LIRE AUSSI → Antoine de Suremain : un aventurier de France
L’objectif officiel est de rendre l’armée de Terre capable de projeter une division (deux brigades) d’ici 2030. Pour cela, les députés estiment qu’un effort financier de 5 milliards d’euros est nécessaire, notamment pour renforcer la défense sol-air, la lutte antichar, les feux dans la profondeur
Le rapport propose aussi d’aller bien au-delà des prévisions actuelles concernant les lance-roquettes : au lieu de 26 systèmes prévus par la Loi de Programmation Militaire (LPM), il en faudrait 48, avec une préférence claire pour le système Foudre, développé par la PME française Turgis & Gaillard, qui sera présenté au Salon du Bourget.

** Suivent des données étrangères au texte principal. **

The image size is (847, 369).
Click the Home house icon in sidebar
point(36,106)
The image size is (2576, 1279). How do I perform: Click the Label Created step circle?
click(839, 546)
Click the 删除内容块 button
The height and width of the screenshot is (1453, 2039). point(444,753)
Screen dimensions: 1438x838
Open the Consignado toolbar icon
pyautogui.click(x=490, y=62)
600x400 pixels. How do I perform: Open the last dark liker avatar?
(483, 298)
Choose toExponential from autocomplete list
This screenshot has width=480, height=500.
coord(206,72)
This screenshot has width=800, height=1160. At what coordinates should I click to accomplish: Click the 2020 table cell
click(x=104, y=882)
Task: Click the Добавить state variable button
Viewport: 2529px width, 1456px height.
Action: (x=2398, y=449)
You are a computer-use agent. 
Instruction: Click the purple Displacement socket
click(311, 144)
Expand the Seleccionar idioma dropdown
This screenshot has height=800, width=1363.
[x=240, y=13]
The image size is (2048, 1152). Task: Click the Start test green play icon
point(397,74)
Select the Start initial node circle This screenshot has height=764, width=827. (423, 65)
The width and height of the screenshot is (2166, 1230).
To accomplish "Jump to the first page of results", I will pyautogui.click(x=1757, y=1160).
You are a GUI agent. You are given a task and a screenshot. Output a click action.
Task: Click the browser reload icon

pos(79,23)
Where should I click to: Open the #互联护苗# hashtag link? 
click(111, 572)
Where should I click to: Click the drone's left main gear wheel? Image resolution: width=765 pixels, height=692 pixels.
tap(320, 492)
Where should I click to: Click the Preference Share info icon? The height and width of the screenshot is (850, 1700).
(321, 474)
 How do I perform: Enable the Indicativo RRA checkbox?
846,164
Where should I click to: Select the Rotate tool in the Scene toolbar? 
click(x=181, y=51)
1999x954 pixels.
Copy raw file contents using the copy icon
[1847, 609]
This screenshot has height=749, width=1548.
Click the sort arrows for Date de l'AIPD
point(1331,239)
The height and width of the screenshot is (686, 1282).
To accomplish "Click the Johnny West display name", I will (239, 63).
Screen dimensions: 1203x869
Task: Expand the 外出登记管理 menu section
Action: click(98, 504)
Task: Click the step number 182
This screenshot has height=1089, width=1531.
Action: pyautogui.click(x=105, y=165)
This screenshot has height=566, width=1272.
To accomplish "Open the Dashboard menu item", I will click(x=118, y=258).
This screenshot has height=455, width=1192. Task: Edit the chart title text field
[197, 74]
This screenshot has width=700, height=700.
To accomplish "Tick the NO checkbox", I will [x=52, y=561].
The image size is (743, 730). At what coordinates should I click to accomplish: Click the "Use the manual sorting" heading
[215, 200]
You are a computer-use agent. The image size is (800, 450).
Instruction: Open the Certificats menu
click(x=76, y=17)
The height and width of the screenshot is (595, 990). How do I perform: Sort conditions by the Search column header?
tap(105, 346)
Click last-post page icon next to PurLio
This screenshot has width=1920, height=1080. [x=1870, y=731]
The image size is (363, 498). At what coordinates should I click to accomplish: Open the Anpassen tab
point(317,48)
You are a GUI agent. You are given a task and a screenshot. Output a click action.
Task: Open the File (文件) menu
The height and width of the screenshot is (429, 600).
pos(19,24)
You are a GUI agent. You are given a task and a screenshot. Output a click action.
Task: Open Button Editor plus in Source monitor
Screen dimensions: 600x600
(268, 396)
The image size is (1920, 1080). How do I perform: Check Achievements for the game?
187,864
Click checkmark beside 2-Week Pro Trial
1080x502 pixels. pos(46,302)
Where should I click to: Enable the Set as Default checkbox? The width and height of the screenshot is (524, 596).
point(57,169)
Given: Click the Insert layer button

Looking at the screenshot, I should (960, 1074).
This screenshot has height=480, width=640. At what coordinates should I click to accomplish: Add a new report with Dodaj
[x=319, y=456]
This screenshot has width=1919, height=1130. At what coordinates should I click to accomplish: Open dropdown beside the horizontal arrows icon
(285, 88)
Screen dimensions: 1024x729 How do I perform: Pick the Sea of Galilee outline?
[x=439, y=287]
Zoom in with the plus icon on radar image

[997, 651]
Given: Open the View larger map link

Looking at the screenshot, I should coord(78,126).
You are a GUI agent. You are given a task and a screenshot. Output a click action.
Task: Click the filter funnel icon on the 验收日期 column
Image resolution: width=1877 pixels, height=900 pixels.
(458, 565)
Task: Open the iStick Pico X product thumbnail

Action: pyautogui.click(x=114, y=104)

Autre proposition audacieuse : la création d’une troisième division légère, principalement composée de réservistes, équipée de drones, de véhicules légers et d’armes antichar. Cette force serait spécifiquement dédiée à la défense du territoire national. Coût estimé : 1 milliard d’euros par an.
LIRE AUSSI → Le Concorde, classé Monument historique par le Ministère de la Culture
Du côté de l’armée de l’Air et de l’Espace, les députés reprennent la proposition d’achat de 30 Rafale supplémentaires, mais vont plus loin : ils plaident pour l’acquisition de chasseurs légers (comme le F/A-50 sud-coréen) destinés aux missions permissives ou à la lutte antidrone. Une façon de libérer les Rafale pour les missions de haute intensité. La Marine nationale bénéficierait de trois frégates FDI supplémentaires.
Marine nationale : vers un ajournement du futur porte-avions ?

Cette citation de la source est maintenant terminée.